> _Requests_:
1) In the KARNO generator transcript, what net efficiency is given for the diesel genset from the video?
2) In the KARNO generator transcript, swap "operating costs" for "running costs" and give everything from "Yeah, so all" down to "was the efficiency?".

> _Text section_:
[START]

Yeah, so all of this obviously depends on your baseline. But the way we think about the KARNO generator and the system is we look at it always as an entire system. And so when we talk about numbers approaching 50%, that's the net system, right? If you think about generators that you would maybe use today, traditional diesel generators, it's not atypical that you'll see half of that or at a minimum, a 20%, 25% reduction relative to where we're going to be in our system. So pretty tremendous step change that really moves the needle on things like operating costs and just fuel usage as well as emissions.

And in the video we had the diesel genset. I think you actually looked up the spec sheet. What was the efficiency?

That one's around 20% to 25% when it's net, all said and done.

So we're more close 50-ish number is our ballpark. All right, so next question here is coming from Donovan Schafer from Northland Capital. And Donovan's question was, you've talked before about putting power back onto the grid within your facility in Ohio. Can you clarify if that was done in conjunction with the utility and all in a way that it was in line with the utility's requirements and what specifications they would require for tying into the grid? So you worked specifically on that.

Absolutely. So the answer is yes. We had to work with local authorities as well as the utility to get what's called a grid interconnect, which allows you to connect to the grid and be able to push or pull power from the grid. And so that was done all by, there's IEEE standards that we comply to as well as safety requirements not only for the device but for the line workers. And yes, all of that was complied and worked through it to do that demonstration.

[END]

[Saved entries]
[START]

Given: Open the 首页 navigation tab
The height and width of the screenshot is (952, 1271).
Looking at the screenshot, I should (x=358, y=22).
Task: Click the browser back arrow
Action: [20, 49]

[END]

> _Solutions to the tasks_:
1) Around 20% to 25% net.

2)
Yeah, so all of this obviously depends on your baseline. But the way we think about the KARNO generator and the system is we look at it always as an entire system. And so when we talk about numbers approaching 50%, that's the net system, right? If you think about generators that you would maybe use today, traditional diesel generators, it's not atypical that you'll see half of that or at a minimum, a 20%, 25% reduction relative to where we're going to be in our system. So pretty tremendous step change that really moves the needle on things like running costs and just fuel usage as well as emissions.

And in the video we had the diesel genset. I think you actually looked up the spec sheet. What was the efficiency?